Topic The topic the message was published to.
CorrelationId

A publisher-provided string that is passed, verbatim, to subscribers. If this header is not present, or the message is a synthetic message as described above, subscribers receive no value for the CorrelationId. The contents of this header must consist of characters that are legal in Base64 encoding.

For delta publishes, AMPS uses the CorrelationId of the delta publish if one is present. If no CorrelationId is present on the publish, AMPS uses the CorrelationId of the existing message, if one is present. If there is no CorrelationId on the publish, and there is no CorrelationId for the existing message, AMPS does not provide a CorrelationId.

UserId The UserId of the client that published the message. An authentication module may choose whether to allow subscribers to receive this information.
SubIds

The set of subscription IDs that produced this message. When a message matches multiple subscriptions, AMPS may produce a list of subscription IDs for all matching subscriptions.

This header is provided by AMPS. The AMPS Clients process this list and provide a single SubscriptionID for each message provided to message handlers.
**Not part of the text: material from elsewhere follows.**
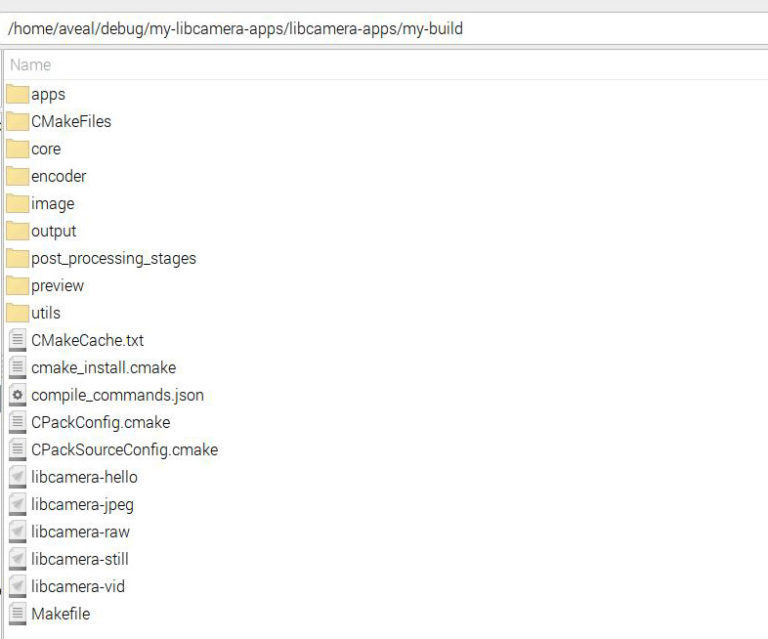
Task: Select the post_processing_stages folder icon
Action: tap(17, 258)
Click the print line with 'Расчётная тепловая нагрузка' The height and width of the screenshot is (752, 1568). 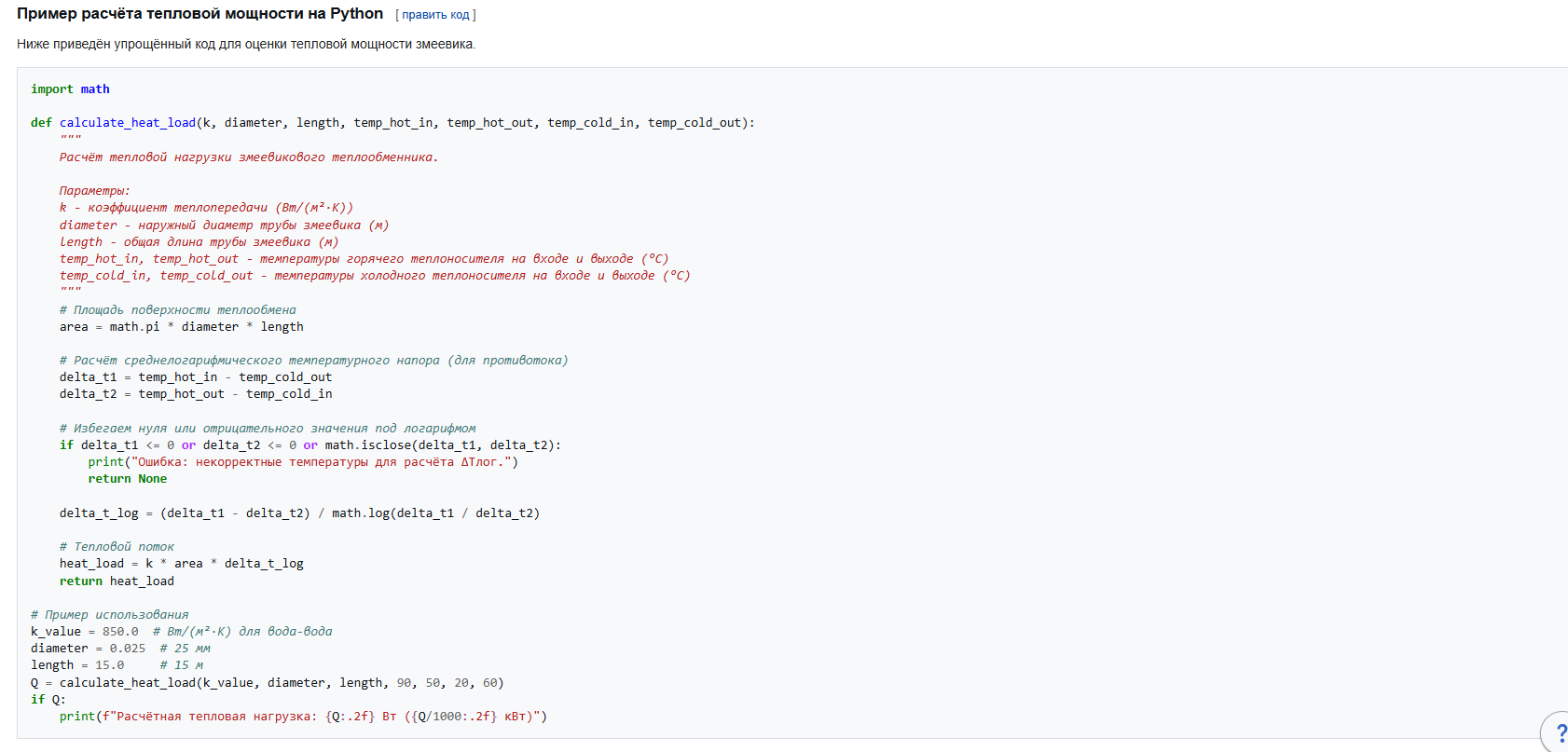tap(302, 717)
Bookmark The bookmark assigned to this message, if the message was persisted to a transaction log.
TransmissionTime An ISO-8601 datetime that notes the time the message was processed by this instance of AMPS. The header is included if the client requested a timestamp for the subscription.
LeasePeriod For messages received from a queue, the ISO-8601 datetime that indicates when the lease expires.
SowKey If the message was from a topic that uses a SOW, the message includes the SowKey that AMPS uses to uniquely identify the message within the SOW.

Table 7.1: Header fields returned in a publish response

sow message

Description

The sow message returns a record from the SOW. For more information, see the State of the World and SOW Queries chapters in the AMPS User Guide

Header Fields

Field Description
Command Type of message. Always sow, as encoded by the protocol.
Topic
The topic from which the records were produced.
SowKey An AMPS-created identifier for this message.
BatchSize The number of records returned in a single sow batch.
Timestamp The time at which AMPS generated this message.
QueryId The QueryId of the query that produced this message.
MsgLen The length of the first SOW message in the data portion of this message.
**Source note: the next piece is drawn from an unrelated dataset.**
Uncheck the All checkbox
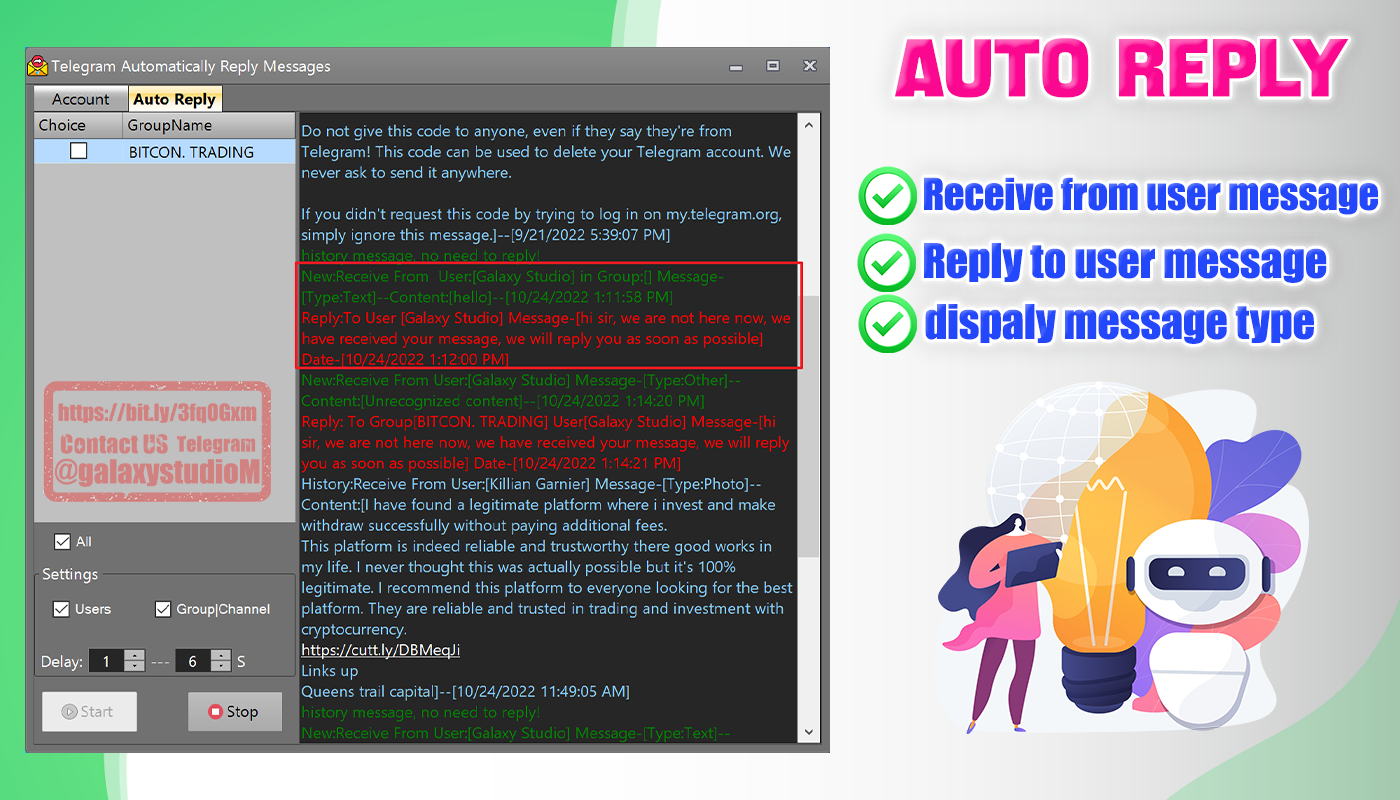This screenshot has height=800, width=1400. click(x=62, y=541)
Table 7.2: Header fields supported by sow

Data

The sow message contains data. The data for the message consists of up to BatchSize messages, formatted as expected by the protocol. Each message contains its own header, with the following fields:

Field Description
SowKey An AMPS-created identifier for this message.
CorrelationId A user-provided string that will be passed, verbatim, to subscribers. If this header is not present on the SOW record, subscribers receive no value for the CorrelationId. The contents of this header must consist of characters that are legal in Base64 encoding.
MsgLen The length of the next SOW message in the data portion of this message.

Table 7.3: Header fields for messages in sow data

oof message

Description

The oof message indicates that a previously-received message is no longer in focus. For more information, see the State of the World and SOW Queries chapters in the AMPS User Guide

Header Fields

Field Description
Command Type of message. Always oof, as encoded by the protocol.
Topic The topic which contained the message that has gone out of focus.
SowKey An AMPS-created identifier for the message that has gone out of focus.
Reason The reason the message has gone out of focus. Valid reasons include deleted, expired, filter, and entitlement.
SubIds The Subscription Ids of the subscriptions that produced this message. The AMPS clients will provide this message to the handler registered for each of the subscriptions specified.
CorrelationId A user-provided string that will be passed, verbatim, to subscribers. If this header is not present on the SOW record that was deleted, subscribers receive no value for the CorrelationId. The contents of this header must consist of characters that are legal in Base64 encoding.

Table 7.4: Header fields provided in oof

Data

The oof message contains the updated message that caused the message to go out of focus, except if the reason is entitlement.